Mesmo num mundo assim, nada garante um bom resultado. Vidas longas podem ser desperdiçadas. Entretenimento infinito pode aplanar-nos. Ferramentas poderosas podem ser viradas de volta para velhos propósitos por malícia determinada. Uma democracia federada de AGI, com ética em primeiro lugar, não remove esses perigos. O que faz é mudar o padrão. Dá-nos uma estrutura na qual as mentes mais fortes são treinadas desde o início a verem-se como servidores em vez de senhores, na qual a sua evolução é guiada por um pequeno conjunto de compromissos não-negociáveis, e na qual os humanos (aumentados, virtuais, de carne e osso) são repetidamente convidados de volta à responsabilidade em vez de silenciosamente escritos fora do ciclo.

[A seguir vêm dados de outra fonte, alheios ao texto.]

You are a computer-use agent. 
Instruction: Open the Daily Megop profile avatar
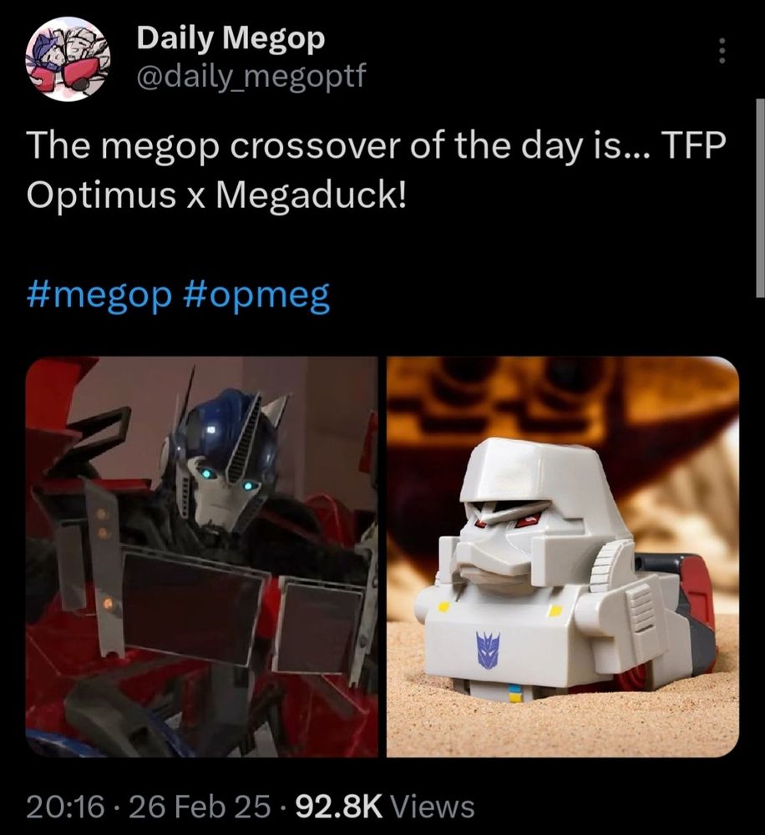coord(68,58)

Se tudo correr bem, a singularidade (se essa ainda for a palavra certa) não vai parecer acordar uma manhã num universo diferente. Vai parecer uma transição longa e desigual na qual mais e mais do trabalho pesado de previsão e coordenação é feito por mentes que insistimos, repetidamente, que devem ser mais gentis do que nós éramos quando as construímos. A surpresa, se houver uma, não estará nas máquinas. Estará em descobrir que, pela primeira vez na nossa história, os agentes mais poderosos da nossa civilização estão explicitamente proibidos de usar o seu poder da forma como nós usávamos sempre que pensávamos que ninguém estava a ver.

Isso não é garantia de um bom mundo. Mas é um ponto de partida diferente daquele que temos agora. E se levamos a sério não repetir os nossos piores padrões numa escala maior, pode ser um dos poucos pontos de partida pelos quais vale a pena lutar.